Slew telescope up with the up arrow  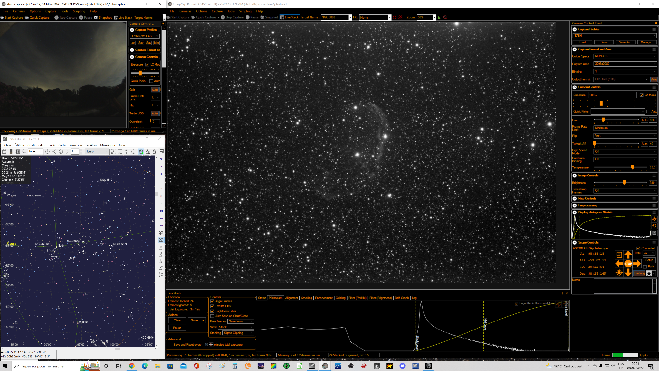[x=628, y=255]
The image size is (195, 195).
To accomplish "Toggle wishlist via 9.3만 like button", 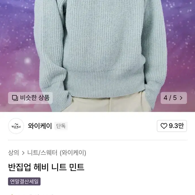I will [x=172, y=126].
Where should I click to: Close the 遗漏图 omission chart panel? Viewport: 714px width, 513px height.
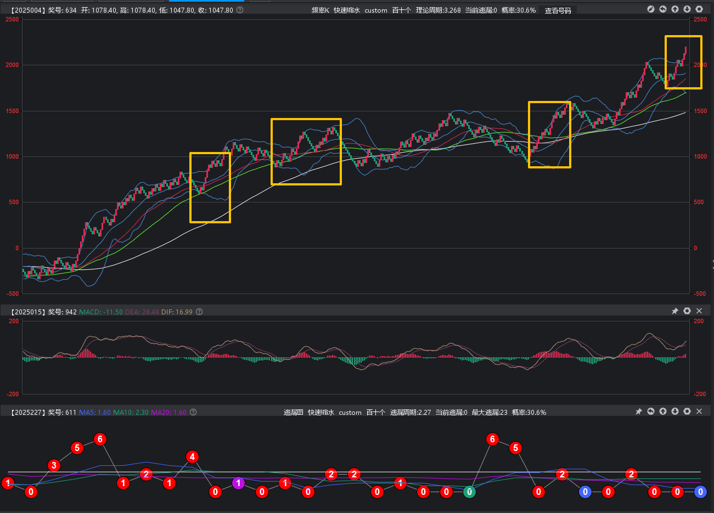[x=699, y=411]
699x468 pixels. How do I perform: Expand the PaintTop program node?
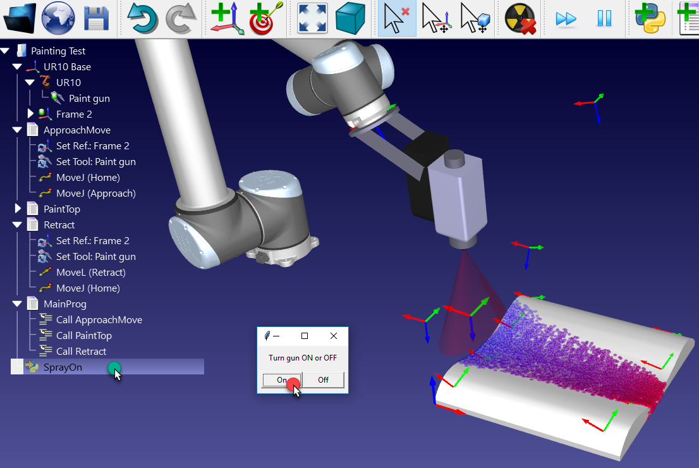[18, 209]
--
| Task description |
From the line that contains "699x468 pixels. How" to the final line of the entries, reproduce every line exactly, both ends included. Leave out all pictures.

| Response box |
699x468 pixels. How do I perform: Expand the PaintTop program node?
[18, 209]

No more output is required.